Opinión

«The Crown» y la ficción

Helena Bonham Carter, la actriz que encarna a la princesa Margarita en «The Crown», creyó necesario aclarar que la serie es ficción y no historia: señaló que había una «responsabilidad moral» de asegurar a los espectadores que no se trata de un documental.

Esto es llamativo, porque lo que vemos en Netflix anima a pensar lo contrario. Los actores se parecen a los seres humanos que encarnan. Una y otra vez se muestran los escenarios reales (en la doble acepción de genuino y regio), y vemos vehículos y lugares magníficos verdaderos o verosímiles.

Con la reiterada aparición de personas que suscitan un alto grado de identificación, y cuyo lujoso tren de vida nos gusta admirar, al final, como escribió Rafael Atienza, de la Real Academia Sevillana de Buenas Letras, en el «Abc» de Sevilla, «el espectador cree estar viendo la verdadera historia». Es comprensible, así, que los conservadores se sientan molestos por la imagen de paletos que dan la señora Thatcher y su marido; y los monárquicos critiquen el retrato generalmente poco edificante que se brinda del Príncipe de Gales y de su actual mujer. Sin embargo, con todo, no queda mal la familia Thatcher y, lo más importante, como señaló «The Economist», no queda mal la familia real británica, y en particular la protagonista, en torno a la cual todo gira y debe girar, como le explica el duque de Edimburgo a la Princesa Diana en un revelador diálogo del último capítulo. La propia Diana, presentada con crudo realismo, es el personaje que entre la ciudadanía suscitó más identificación, potenciada por su triste vida y su trágica muerte. Pero que, como dice Atienza, logró ser considerada una víctima: sus trastornos y su infelicidad contribuyeron a su fama, basada en una identificación con una extraña persona real, idolatrada como «princesa del pueblo» cuando no pudo haber nada más diferente del pueblo normal y corriente que Diana Spencer.

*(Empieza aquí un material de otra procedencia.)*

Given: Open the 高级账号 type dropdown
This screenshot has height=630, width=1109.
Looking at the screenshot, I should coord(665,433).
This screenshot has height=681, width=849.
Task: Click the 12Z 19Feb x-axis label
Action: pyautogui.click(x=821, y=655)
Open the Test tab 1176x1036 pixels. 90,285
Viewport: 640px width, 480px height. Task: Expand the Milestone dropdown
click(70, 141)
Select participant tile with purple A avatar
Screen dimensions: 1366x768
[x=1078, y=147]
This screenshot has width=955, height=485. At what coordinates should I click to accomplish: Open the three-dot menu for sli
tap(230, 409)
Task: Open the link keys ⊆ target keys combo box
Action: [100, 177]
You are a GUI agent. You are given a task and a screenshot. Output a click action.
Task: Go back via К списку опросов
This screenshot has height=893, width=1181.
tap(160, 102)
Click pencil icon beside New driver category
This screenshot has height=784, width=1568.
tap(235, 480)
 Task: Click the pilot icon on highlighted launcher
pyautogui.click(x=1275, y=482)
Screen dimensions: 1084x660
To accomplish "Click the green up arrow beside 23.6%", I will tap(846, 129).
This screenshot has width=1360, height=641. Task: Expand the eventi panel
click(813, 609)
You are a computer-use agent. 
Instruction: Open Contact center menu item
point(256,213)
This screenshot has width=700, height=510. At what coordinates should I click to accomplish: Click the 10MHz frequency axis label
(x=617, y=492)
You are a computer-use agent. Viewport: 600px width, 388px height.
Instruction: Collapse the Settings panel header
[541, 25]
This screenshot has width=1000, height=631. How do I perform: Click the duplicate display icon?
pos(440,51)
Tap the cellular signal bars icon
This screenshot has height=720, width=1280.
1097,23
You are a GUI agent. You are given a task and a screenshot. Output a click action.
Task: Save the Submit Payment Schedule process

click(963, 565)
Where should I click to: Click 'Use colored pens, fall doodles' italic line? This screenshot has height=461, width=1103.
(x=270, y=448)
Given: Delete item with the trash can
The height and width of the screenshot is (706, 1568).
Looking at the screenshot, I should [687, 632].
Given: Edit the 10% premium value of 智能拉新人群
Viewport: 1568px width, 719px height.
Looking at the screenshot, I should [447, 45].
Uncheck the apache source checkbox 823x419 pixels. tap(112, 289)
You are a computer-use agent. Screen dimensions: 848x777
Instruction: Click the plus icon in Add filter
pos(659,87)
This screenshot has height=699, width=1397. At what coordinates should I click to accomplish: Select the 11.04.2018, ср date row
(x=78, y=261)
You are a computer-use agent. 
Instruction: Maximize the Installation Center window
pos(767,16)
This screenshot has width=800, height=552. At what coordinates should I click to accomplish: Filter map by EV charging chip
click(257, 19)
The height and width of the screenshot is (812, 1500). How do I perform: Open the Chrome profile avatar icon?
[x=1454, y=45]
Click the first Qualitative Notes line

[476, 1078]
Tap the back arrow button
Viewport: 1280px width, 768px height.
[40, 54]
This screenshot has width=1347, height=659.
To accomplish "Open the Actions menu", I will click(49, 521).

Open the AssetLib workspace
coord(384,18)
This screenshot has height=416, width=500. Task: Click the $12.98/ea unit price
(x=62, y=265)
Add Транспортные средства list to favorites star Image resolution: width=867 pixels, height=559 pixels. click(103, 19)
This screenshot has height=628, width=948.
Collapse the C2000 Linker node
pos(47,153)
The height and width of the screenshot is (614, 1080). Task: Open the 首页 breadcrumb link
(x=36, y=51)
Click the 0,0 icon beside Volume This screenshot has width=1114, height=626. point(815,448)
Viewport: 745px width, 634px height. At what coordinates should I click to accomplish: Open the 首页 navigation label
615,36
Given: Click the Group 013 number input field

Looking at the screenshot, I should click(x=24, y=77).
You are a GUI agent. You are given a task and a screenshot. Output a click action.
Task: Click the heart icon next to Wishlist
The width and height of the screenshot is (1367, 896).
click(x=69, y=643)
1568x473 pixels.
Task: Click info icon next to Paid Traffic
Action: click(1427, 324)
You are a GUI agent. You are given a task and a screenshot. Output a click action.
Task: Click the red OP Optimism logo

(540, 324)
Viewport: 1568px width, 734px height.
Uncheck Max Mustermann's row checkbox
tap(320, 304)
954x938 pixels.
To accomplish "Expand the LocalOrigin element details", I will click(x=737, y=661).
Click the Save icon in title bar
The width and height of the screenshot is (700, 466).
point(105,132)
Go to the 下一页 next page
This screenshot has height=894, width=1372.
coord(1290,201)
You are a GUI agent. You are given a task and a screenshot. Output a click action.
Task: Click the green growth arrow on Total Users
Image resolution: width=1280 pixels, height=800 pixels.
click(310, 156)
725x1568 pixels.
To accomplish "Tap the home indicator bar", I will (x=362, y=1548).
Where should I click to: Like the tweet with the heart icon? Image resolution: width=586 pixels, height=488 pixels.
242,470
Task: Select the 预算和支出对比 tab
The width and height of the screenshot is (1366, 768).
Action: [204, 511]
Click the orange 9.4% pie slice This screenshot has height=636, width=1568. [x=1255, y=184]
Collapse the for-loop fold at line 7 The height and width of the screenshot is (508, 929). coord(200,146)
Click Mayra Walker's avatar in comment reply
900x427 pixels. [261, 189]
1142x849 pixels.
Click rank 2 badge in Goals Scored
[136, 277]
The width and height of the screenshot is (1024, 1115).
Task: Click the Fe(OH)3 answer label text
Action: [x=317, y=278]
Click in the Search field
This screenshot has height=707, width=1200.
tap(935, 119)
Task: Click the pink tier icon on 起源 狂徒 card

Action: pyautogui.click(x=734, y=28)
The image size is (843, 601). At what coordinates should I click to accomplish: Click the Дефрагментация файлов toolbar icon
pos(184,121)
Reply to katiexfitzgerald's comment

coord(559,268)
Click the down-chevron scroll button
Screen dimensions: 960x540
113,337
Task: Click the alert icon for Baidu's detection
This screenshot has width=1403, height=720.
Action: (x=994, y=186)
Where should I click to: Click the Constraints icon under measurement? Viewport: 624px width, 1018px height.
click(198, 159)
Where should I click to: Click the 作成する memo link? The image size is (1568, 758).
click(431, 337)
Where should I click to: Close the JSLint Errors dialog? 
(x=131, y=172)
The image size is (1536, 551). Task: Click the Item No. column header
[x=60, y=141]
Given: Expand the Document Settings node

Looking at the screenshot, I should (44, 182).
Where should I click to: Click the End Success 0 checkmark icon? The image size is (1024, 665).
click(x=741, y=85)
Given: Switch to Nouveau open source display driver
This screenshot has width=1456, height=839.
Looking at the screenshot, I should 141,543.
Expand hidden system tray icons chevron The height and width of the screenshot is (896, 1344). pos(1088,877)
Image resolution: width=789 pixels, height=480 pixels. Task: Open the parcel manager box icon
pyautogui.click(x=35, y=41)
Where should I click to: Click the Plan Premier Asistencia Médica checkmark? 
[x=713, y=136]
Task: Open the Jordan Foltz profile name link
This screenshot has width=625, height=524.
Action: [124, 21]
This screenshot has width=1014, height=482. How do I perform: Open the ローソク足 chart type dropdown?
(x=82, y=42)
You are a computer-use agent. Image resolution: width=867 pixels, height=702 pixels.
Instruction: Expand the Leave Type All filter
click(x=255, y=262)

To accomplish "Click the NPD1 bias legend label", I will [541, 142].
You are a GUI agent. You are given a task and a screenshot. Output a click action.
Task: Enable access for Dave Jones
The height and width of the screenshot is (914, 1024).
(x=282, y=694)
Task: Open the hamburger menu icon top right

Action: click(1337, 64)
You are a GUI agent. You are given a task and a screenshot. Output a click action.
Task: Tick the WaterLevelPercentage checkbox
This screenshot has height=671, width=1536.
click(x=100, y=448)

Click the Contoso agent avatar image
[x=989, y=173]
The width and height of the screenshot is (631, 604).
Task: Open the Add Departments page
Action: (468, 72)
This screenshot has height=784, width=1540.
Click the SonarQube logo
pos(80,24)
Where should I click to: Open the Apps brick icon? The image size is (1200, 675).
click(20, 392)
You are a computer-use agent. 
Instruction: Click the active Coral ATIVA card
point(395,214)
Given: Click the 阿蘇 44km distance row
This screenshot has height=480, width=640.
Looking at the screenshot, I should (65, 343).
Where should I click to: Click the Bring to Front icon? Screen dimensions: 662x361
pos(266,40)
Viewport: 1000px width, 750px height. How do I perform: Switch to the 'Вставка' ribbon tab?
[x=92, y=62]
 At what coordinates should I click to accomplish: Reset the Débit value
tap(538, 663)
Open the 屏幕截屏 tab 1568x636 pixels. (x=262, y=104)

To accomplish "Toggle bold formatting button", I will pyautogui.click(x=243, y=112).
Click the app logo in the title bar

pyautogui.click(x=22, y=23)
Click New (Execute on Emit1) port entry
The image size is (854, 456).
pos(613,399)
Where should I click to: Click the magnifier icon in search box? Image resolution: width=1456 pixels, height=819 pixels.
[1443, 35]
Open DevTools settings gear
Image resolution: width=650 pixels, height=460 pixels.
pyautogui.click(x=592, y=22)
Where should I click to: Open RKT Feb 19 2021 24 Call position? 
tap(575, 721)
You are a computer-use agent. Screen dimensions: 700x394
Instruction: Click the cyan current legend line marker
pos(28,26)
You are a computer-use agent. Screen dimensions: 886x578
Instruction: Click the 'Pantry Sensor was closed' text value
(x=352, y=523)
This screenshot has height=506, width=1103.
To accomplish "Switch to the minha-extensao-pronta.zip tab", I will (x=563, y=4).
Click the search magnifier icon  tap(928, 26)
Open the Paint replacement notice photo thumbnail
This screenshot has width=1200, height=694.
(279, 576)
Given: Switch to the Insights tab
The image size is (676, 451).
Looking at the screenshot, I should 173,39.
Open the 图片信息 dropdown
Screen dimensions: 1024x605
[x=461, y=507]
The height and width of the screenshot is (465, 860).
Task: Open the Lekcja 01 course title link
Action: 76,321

En estos procesos no cabe ignorar la responsabilidad de la gente. Un amigo inglés me comentó que no podía creer que su Londres natal, que había soportado estoicamente los bombardeos nazis, de pronto se echara en masa a la calle a llorar por la joven princesa muerta en París. Pero si acabamos por pensar y sentir que reinas y reyes son en verdad como nosotros, la culpa, en parte, también es nuestra.